More than anything I just wish there was time to appreciate. Steven’s work is displayed at the Sunset Center in Carmel. It’s an interesting venue and the work has a wonderful museum exhibition quality to it – the kind of space and show we’ve always wanted to have. It’s a great accomplishment, but it’s so hard to balance that with the built in self-criticism that comes from always thinking you could have improved on well, everything.


I sometimes wonder if the day will ever come when we finally feel like we’ve gotten to where we want to be – or if the nature of working for yourself just makes it impossible to stop striving, stop planning, stop critiquing.


We also had the second of our new Fine Art First Friday events last week. The evenings seem to be gaining in momentum and they’ve been a wonderful opportunity to bring a little life to nighttime Carmel. Steven and I have both enjoyed working more closely with the other galleries and artists. Like any other industry art is complicated in that your colleagues are also your competition.

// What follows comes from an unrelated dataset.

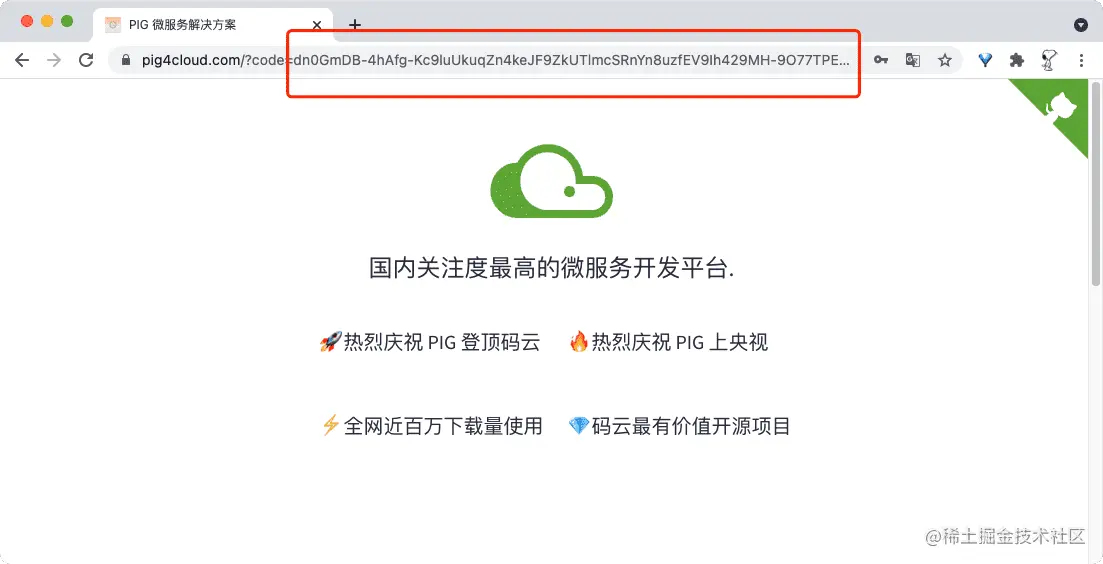Image resolution: width=1103 pixels, height=564 pixels.
Task: Click the padlock site security icon
Action: 127,60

It can lead you to cultivate a kind of insulated existence and while you can really admire another artist’s work from afar you’re so busy cultivating your own collector base that you don’t have the time you might like to support other artists and you can be instinctually wary of any group projects or activities.


The First Friday program has us working with three other galleries and it’s been great to let our walls down a little bit. The next one is Friday, October 2 at 6:00 p.m. – stop in and visit if you’re in town.

Show Prep: The Artistry of Glue Covered Dogs and Good Friends

Another late night getting ready for another show where I spend the whole time thinking that there must be an easier way and that you would think that after so many events like this that we would have a better a handle on things.



As always, we are saved by the generosity of our friends and the commitment of the studio staff. But the whole process is just another reminder of how strangely unglamorous and messy the whole process is. When Steven and I are both cleaned up at an unveiling or other fancy event and a new acquaintance rhapsodizes about how blessed Steven is to have this amazing talent I often flash back to these moment when we are both too tired too speak straight and everyone including the dog is covered in paint, primer, glue and plaster not because we’ve been sculpting, but because we’re building pedestals for a show that just like every other show has snuck up on us. Sometimes I think the true talent is that we don’t fall down laughing when someone waxes on about the romance and magic of it all. If they only knew that Steven’s greatest pleasure this week has not come from progress on any piece of art, but instead over his new nail gun they might start to get a taste for the reality of it all.




The upside of the chaos is that it hides the bad and can overpower the good until it sneaks out as wonderful surprise. In the midst of trying to save some shopping from the torrent of construction dust (which yes, must all be completely gone by tomorrow’s show) I snuck into the office and found a sales form for a fairly significant sale. I asked Steven about it and he shrugged that it had come through this morning. It seems like just yesterday that we would have been calling both sets of our parents to exalt a sale like that as proof that it might work out after all. Now, it’s good news, but not nearly as important as the fact that all the primer is dry and we can do the second coat.